In our studies, we utilized a combination of in vitro tissue and enteroid culture and in vivo PMAs to support the notion of an alternative function of ST beyond enterotoxicity. A dual role of a bacterial toxin is not a new phenomenon. For example, Vibrio cholerae has been shown to upregulate genes related to iron acquisition only when cholera toxin is produced, thereby acting as a diarrheagenic agent as well as an important factor for nutrient uptake (32). Additionally, recent data from our lab showed that ST is an iron- and zinc-binding peptide that is detoxified by mucosal metallothionein (20), potentially opening a new line of inquiry for diarrheagenic toxins, luminal transition metal homeostasis, and redox balance. Moreover, LT has been shown to inhibit intestinal antioxidant ascorbic acid uptake in Caco-2 cells (33), potentiating cells to be less efficient at modulating oxidative stress. The study we present here suggests that ST, via epithelium-derived IL-33, could polarize the immediate mucosal immune response and partially explains why children do not develop robust, long-lasting immunity to ETEC antigens when infected with ST+ ETEC.

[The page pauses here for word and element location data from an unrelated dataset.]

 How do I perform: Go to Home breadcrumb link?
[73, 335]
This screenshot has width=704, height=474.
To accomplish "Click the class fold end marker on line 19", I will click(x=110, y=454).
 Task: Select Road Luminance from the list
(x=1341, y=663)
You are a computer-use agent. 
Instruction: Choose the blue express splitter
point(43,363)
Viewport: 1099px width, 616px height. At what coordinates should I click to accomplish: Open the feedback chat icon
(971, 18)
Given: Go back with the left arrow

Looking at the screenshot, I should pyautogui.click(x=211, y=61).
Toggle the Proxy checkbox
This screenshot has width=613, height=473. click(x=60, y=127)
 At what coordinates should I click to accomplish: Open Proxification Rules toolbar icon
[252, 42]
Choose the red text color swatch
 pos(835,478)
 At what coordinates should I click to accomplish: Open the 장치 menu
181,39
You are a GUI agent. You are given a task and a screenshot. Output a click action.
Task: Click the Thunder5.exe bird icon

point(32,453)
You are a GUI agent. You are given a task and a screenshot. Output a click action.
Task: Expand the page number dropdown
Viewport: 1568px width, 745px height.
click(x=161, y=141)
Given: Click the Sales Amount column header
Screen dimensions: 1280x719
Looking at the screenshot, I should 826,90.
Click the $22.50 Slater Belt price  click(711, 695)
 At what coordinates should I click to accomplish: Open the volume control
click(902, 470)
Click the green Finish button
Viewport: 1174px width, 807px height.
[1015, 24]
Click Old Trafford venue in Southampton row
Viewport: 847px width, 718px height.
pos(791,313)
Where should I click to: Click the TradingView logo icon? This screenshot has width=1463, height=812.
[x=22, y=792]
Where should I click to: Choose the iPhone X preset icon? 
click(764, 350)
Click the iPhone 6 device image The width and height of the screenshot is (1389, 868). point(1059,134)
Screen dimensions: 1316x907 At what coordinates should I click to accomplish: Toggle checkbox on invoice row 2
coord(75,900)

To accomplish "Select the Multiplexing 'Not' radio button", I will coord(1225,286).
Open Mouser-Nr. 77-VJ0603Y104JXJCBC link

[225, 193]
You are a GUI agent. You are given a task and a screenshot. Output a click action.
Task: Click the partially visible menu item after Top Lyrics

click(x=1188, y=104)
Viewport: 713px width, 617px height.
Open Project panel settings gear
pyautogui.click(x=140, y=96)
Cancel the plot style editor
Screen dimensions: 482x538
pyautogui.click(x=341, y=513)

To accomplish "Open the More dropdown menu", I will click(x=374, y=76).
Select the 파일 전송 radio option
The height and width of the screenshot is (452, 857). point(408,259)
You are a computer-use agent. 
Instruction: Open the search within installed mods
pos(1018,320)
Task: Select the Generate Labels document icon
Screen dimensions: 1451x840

Previously, it was shown that oral gavage with 8-Br-cGMP evoked secretion in the infant mouse model (34), alluding to the existence of functionally active cGMP in the intestinal lumen. Here, we show that that ST-induced cGMP is secreted by both T84 intestinal epithelial cells in vitro and murine epithelial cells in vivo. cGMP is traditionally described as a second messenger that modulates cKGII serine/threonine kinase (35) and PKA (35) signaling cascades. However, our data suggest that cGMP could be a host paracrine mediator in response to infection. Indeed, apical application of the purinergic agonist UTP triggers calcium-dependent chloride secretion from bronchial epithelia (36). Furthermore, recent studies of HDM-induced inflammation showed that intranasal administration of HDM and cyclic GMP-AMP (cGAMP) promoted IL-13 and IL-5 production from lymph node cells dependent on IL-33 expression in lung fibroblasts and eosinophil infiltration into bronchioalveolar lavage fluid (12), suggesting that cyclic dinucleotides have the ability to activate innate lymphoid cells 2 (ILC2s) and promote TH2 responses.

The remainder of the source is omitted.